Phase 4 of 7

Logging and Debugging

Make failures diagnosable by implementing structured JSON logs with request tracing and a queryable log aggregation service.

Overview

Move all service output from unstructured text to structured JSON with consistent fields: timestamp, level, service, requestId, and message. Add Loki and Promtail to the compose stack so logs from every service are queryable in one place. Implement log-level filtering and strip sensitive values before they reach the log stream. After this phase, you should be able to trace a single HTTP request across the API, worker, and database layers using a shared requestId.

What to build

Deliverables

Advance only when these outputs exist in your code or compose definitions.

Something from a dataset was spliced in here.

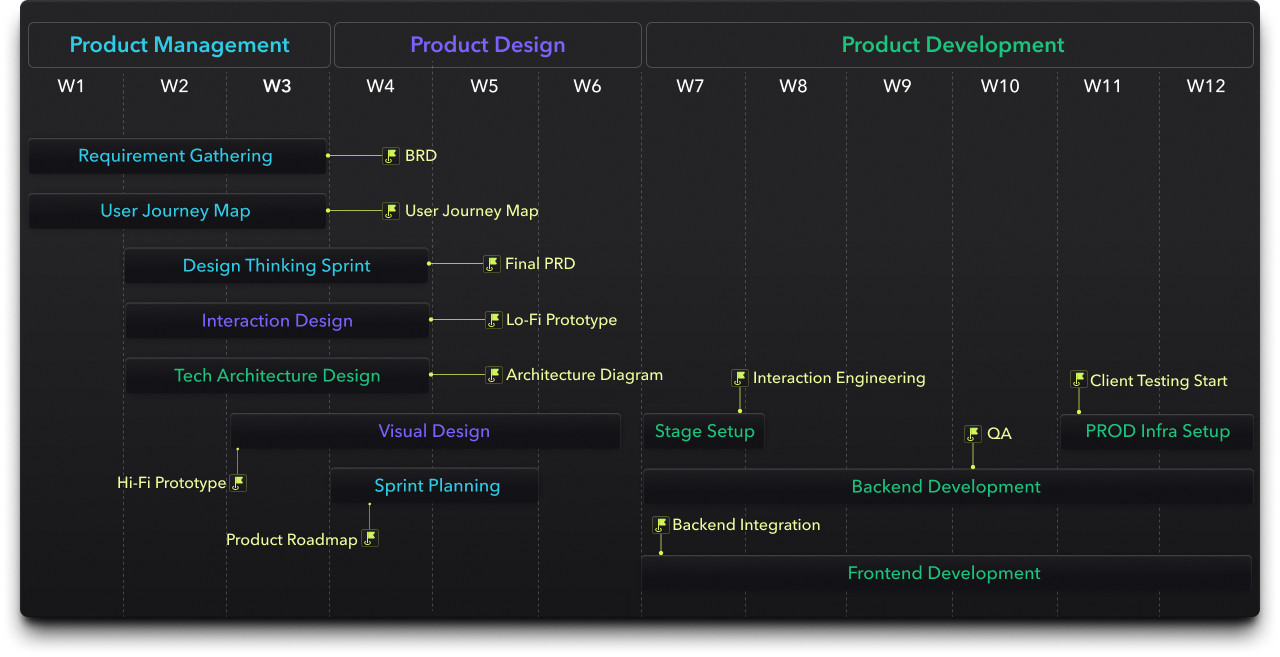This screenshot has height=657, width=1280.
Task: Click the PROD Infra Setup task bar
Action: (x=1157, y=432)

  1. Adopt structured JSON logging in the API and worker (use a library like pino or winston)
  2. Include requestId, service name, log level, and timestamp in every log entry
  3. Add Loki (loki:2.9) and Promtail to docker-compose.dev.yml with Promtail scraping all service containers
  4. Implement log level configuration via LOG_LEVEL environment variable (debug, info, warn, error)
  5. Add a log filter that removes any field containing 'password', 'secret', or 'token'
  6. Add a debug script (scripts/debug.sh) that opens a shell, tails logs, or checks resource usage for a named service
  7. Document how to query logs in Loki and how to trace a request by requestId

Done when

Success criteria

These are acceptance indicators, not a checklist to start from.

  • Every API log line is valid JSON with timestamp, level, service, requestId, and message fields
  • Loki is running and Promtail is successfully shipping logs from all containers
  • You can query logs by service name and log level in the Loki HTTP API or UI
  • A requestId set on an incoming API request appears in all related log entries for that request
  • Running docker compose logs api | grep password returns no results
  • Log retention is configured for at least 30 days in the Loki config

Verification

Testing and validation

Run these in order. Confirm each result before moving to the next step.

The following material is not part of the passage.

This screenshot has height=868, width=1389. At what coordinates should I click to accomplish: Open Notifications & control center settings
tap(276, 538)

  1. docker compose -f docker-compose.dev.yml up -d

    — confirm all services including Loki start

  2. for i in {1..10}; do curl -s http://localhost:8000/api/tasks > /dev/null; done

    — generate log traffic

  3. curl -s http://localhost:3100/loki/api/v1/labels

    — expect a JSON response listing available label names including 'service'

  4. curl -G http://localhost:3100/loki/api/v1/query_range --data-urlencode 'query={service="api"}' | jq .data.result[0].values[0]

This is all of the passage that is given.